Hiçbir günümüz geçmiyor ki "insanlık ölmüş" dedirten bir hadiseyle karşılaşmayalım. Çocuk tacizleri, hayvanlara yapılan işkence ve katliamlar, kadına karşı şiddet, TV programlarında sergilenen ve normalleştirilen ahlaksızlıklar, yolsuzluklar, yoksulluklar, yalanlar, talanlar, haksızlıklar ve hırsızlıklar, neredeyse artık sıradan birer hadise haline geldi...

Bütün bu olaylar karşısında temiz ve onurlu bir yaşam sürmeye çalışanların akıllarına, yalnızca Yüce Allah'ın insanlığa yönelttiği şu muhteşem soru geliyor;

Fe eyne tezhebün! (Nereye gidiyorsunuz!)

(Tekvir:26)

Bugünlerde televizyon programları, gazeteler ve sosyal medya yine garip bir konuyla çalkalanıyor ve toplum hızla yeni bir Fadime Şahin-Ali Kalkancı vakasına doğru sürükleniyor...

Olay malum;

Babası dini bir hizmet vakfının başkanı olan bir kadın, 6 yaşındayken ailesi tarafından dini nikah kıyılarak kendinden yaşça oldukça büyük bir adamla evlendirildiği iddiasıyla savcılığa suç duyurusunda bulunuyor. Olayın duyulmasıyla toplumda büyük bir infial oluşuyor, kadının ailesine, ilgili vakıf nezdinde bütün dini vakıflara ve hatta iktidar partisine karşı hadsiz ve hesapsız bir saldırı başlıyor...

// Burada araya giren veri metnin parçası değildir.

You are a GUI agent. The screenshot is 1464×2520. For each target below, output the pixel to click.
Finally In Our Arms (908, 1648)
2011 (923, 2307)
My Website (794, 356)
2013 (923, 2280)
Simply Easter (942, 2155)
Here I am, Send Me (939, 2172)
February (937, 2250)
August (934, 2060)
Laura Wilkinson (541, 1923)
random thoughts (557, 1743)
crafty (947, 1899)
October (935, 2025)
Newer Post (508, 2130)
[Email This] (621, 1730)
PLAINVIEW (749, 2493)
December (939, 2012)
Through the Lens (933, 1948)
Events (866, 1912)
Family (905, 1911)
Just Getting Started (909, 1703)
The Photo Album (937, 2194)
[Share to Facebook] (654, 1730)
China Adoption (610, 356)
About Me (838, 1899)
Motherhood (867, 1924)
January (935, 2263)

Olayın içyüzünün ne olduğu konusunda kamuoyunda müthiş bir bilgi kirliliği mevcut. Neredeyse hergün yeni bir haber ortaya çıkıyor ve zaten karışık olan kafalar daha da karışıyor. Kısacası, uzun zamandır kanamakta olan toplum vicdanı her geçen gün daha da örselenmekte ve toplum sistematik bir şekilde ayrıştırılmakta...

Olaylar karşısında sersemleşip ne yaptığını bilemez hale gelen ve arafta kalıp bir türlü tarafını bulamayanlara tekrar tekrar soruyorum;

- Nereye gidiyorsunuz!

Yolunuzu aydınlatmak için yanlış fener kullanmaya, susuzluğunuzu gidermek için tatlı su yerine deniz suyu içmeye daha ne kadar devam edeceksiniz...

Bizler serseri birer mayın gibi oradan oraya savrulurken, üzerimize vazife olmadığı halde ve eksik bilgilerimizle, hem savcı hem de hakim rolüne soyunurken, bir yerlerde çocuklar ve hayvanlar ölmeye, kadınlar işkence görmeye, tecavüzler artmaya ve nihayet aileler parçalanıp dağılmaya devam ediyor.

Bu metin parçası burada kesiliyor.